Le troisième apport de la Kula, c’est la logique fortement obligative du don/contre-don : les donataires d’un jour sont les donateurs obligés de la fois suivante. Mais ce qui retiendra notre attention, c’est l’intervalle de temps différé entre les deux - on ne doit garder ces signes de richesse ni trop longtemps ni s’en défaire trop vite -, qui différencie le don du donnant-donnant et qui est déterminant car Il permet à deux actes parfaitement symétriques d’apparaître comme des actes sans lien. Celui qui donne peut ainsi vivre son don comme généreux puisque possiblement sans retour, et celui qui rend peut vivre son contre-don comme libre puisque non déterminé par le don initial. Pour une marque, cela signifie donc clairement dissocier temporellement le don de l’acte d’achat. Passer ainsi du donnant-donnant (coupon de réduction, un acheté = un gratuit) au don, c’est passer d’une logique d’intérêt économique à une logique d’intérêt symbolique. Ce qui construit une relation marque-client très différente : le donnant-donnant s’inscrit dans l’immédiat et suscite, au mieux, un achat ponctuel, opportuniste. Le don s’inscrit dans une logique de temps différé : la marque, par ses actes gratuits (Voyages/Rallyes/Fondation/Récupération- Recyclage), crée de l’attachement qui peut amener comme contre-don l’achat et/ou la défense de la marque (sur des sites de discussion, forums, chats…).
L’intérêt du désintéressement, c’est que la marque crée des liens invisibles qui attachent symboliquement. Les marques n’en seront peut-être qu’à jouer le jeu du calcul du désintéressement, mais c’est un jeu où elles ont tout à gagner à long terme. D’autant que la gratuité fait partie intégrante de la logique du Net qui favorise la production d’habitus désintéressés (Wikipédia, blogs, sites de conseils, téléchargement de livres, articles, logiciels). Faut-il pour autant affirmer que "le gratuit est l’avenir de l’économie(4)" et revenir finalement à l’intérêt purement économique du gratuit (offrir un téléphone pour vendre à côté un abonnement), ce n’est pas sous cet angle ici que nous proposons de penser la fidélité à la marque. La voie symbolique de l’intérêt du désintéressement semble plus fructueuse car plus indirecte, elle vend moins la mèche et trouve un écho porteur dans une économie qui se veut vertueuse, où les obligations liées en particulier au développement durable ressemblent fort aux obligations de l’Eglise d’antan.

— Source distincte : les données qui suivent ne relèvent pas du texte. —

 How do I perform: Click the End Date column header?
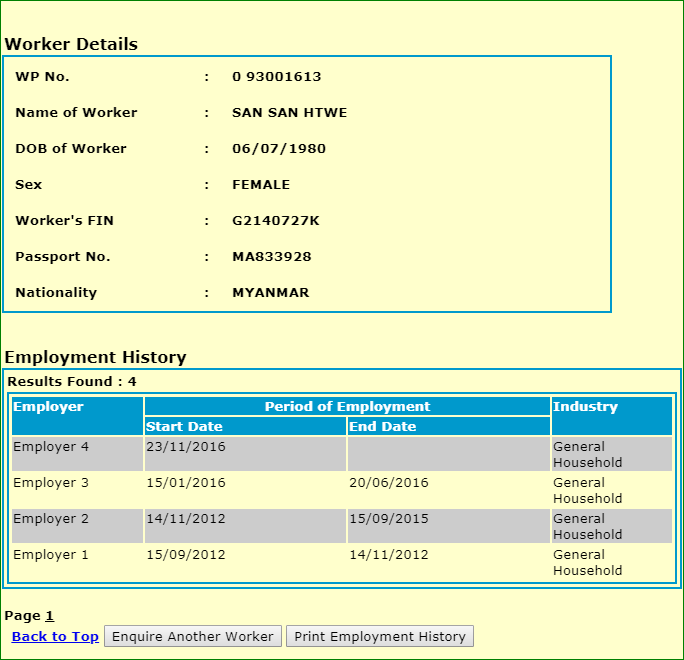point(382,427)
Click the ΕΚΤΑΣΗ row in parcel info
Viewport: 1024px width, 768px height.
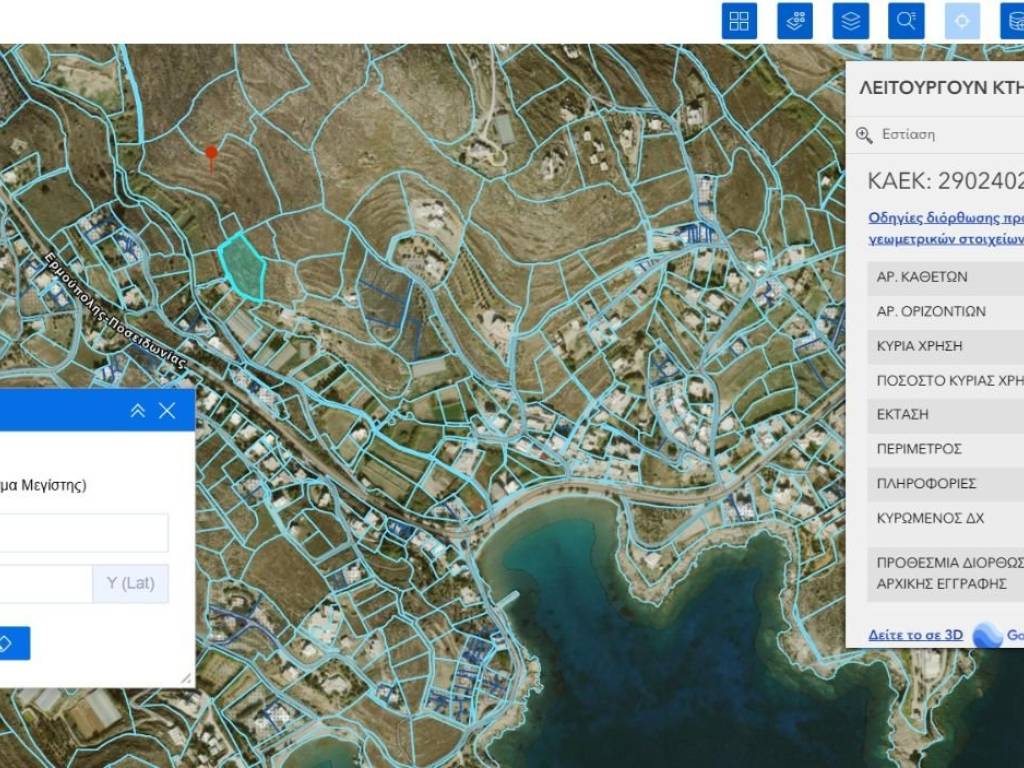(x=945, y=414)
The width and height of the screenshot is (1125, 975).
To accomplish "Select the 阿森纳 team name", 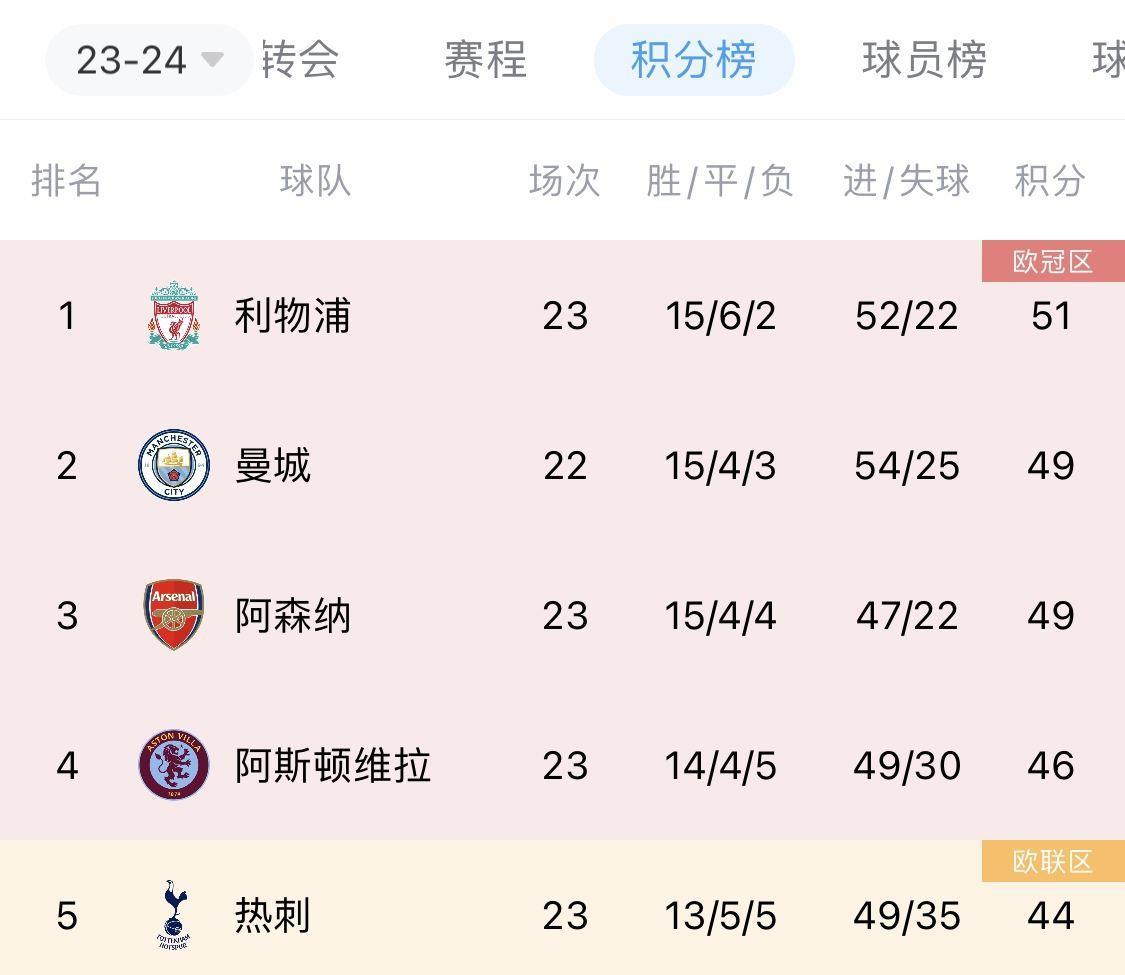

A une condition cependant : "Pour que l’alchimie fonctionne, il faut qu’elle soit soutenue par toute la structure sociale, donc par les structures mentales et les dispositions produites par cette structure sociale. Il faut qu’il y ait un marché pour les actions symboliques, des récompenses, des profits symboliques, souvent reconvertibles en profits matériels, que l’on puisse avoir intérêt au désintéressement… qu’on dise de lui, c’est un honnête homme, c’est un homme d’honneur(5)". Pour une marque, que l’on dise d’elle, c’est une marque sympathique, éthique, fun, engagée, innovante dans sa manière d’être et son relationnel. En un mot : attachante.